Она взяла у меня бумажку и развернула. Я заглянул через ее плечо и увидел слово, написанное крупными косыми буквами и с восклицательным знаком в конце:
«Операция!»
Трешкин смутился, задергался, не зная, как себя вести.
– Что это значит? – нахмурила брови Кукуша.
– Ну, это значит, он мне загадку загадал. А я разгадал, а он помер. Ну, я думаю, надо все-таки положить, может, там прочтет. Может, знак какой-то подаст. Отдайте! – попросил он страстно. – Я положу обратно. Не мешайте же!
За воротами заурчал только что прибывший автобус.
– Все равно сгорит, – вздохнула Кукуша и, вернув Трешкину записку, пошла к выходу.
Пока автобус разворачивался и сдавал задним ходом, во двор въехала и остановилась в стороне черная «Волга». Из «Волги» вылез Петр Николаевич Лукин, стягивая по дороге синий мятый берет с хвостиком посередине. Приблизившись, он посмотрел на покойника, пошептался о чем-то с Кукушей, затем стал у изголовья гроба и произнес речь, в которой перечислил все заслуги Ефима, не забыв про его фронтовое прошлое, восемнадцать лет в Союзе писателей и одиннадцать напечатанных книг. А еще сказал, что покойник был человеком мужественным и хорошим, сам был хороший и в жизни видел только хорошее. Я думал, что Лукин скажет что-нибудь про людей, которые видят только плохое, потому что сами плохие, и при этом посмотрит на меня, но он этого не сделал и закончил свою речь обещанием, что память о Ефиме Семеновиче Рахлине навсегда останется в наших сердцах.
Потом мы ехали к крематорию на двух автобусах, мне досталось место в том, где стоял гроб.

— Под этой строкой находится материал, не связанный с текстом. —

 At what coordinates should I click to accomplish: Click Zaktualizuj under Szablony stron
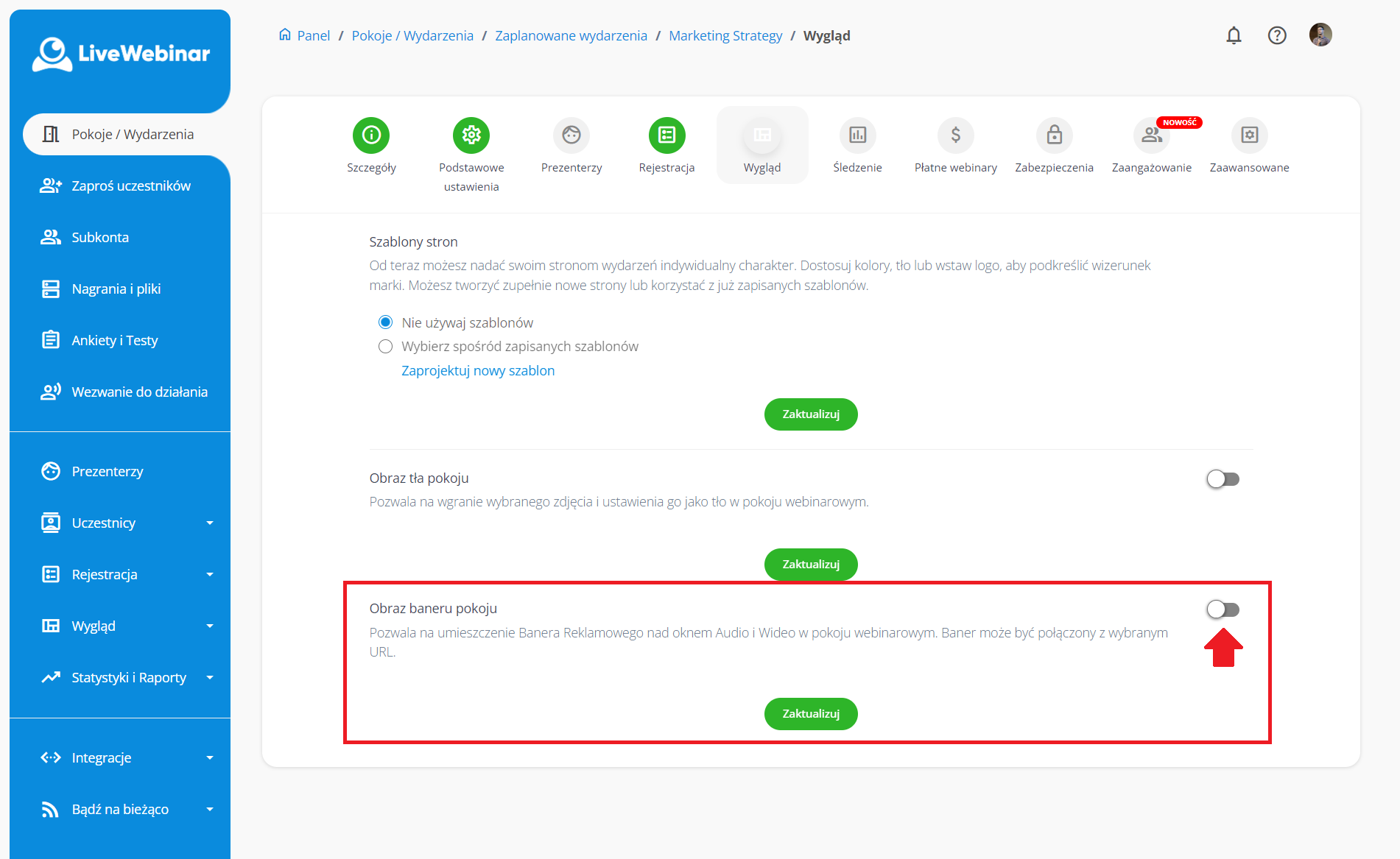point(811,414)
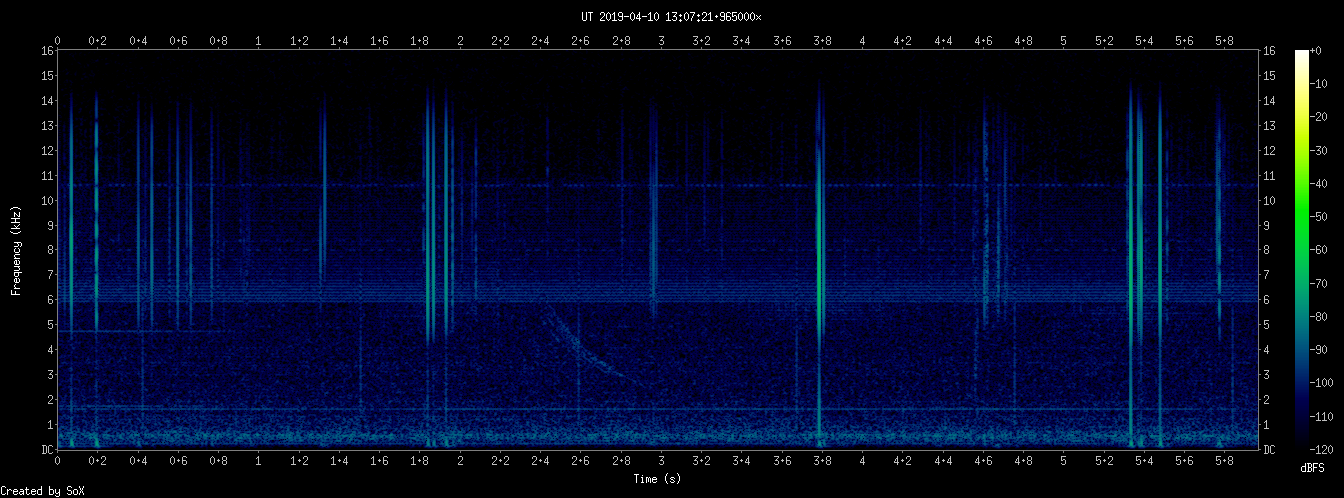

На Садовом кольце мы попали в «зеленую волну» и двигались почти что без остановок. Ефим лежал передо мной с высоко приподнятой забинтованной головой, с заостренным носом, закрытыми глазами и таким выражением, словно был сосредоточен на какой-то серьезной и важной мысли. Автобус то останавливался, то снова стремился вперед, солнечные пятна врывались внутрь и скользили по успокоенному лицу, словно отблески того, о чем он думал. И в эти отблески напряженно вглядывался сидевший напротив меня Васька Трешкин. Рядом с ним о чем-то неслышно переговаривались Баранов и Тишка, Фишкин безучастно смотрел в окно, а в мое ухо вливался шепот Мыльникова, который, не упуская подробностей, пересказывал мне статью о нем, напечатанную в газете «Нью-Йорк ревью оф букс».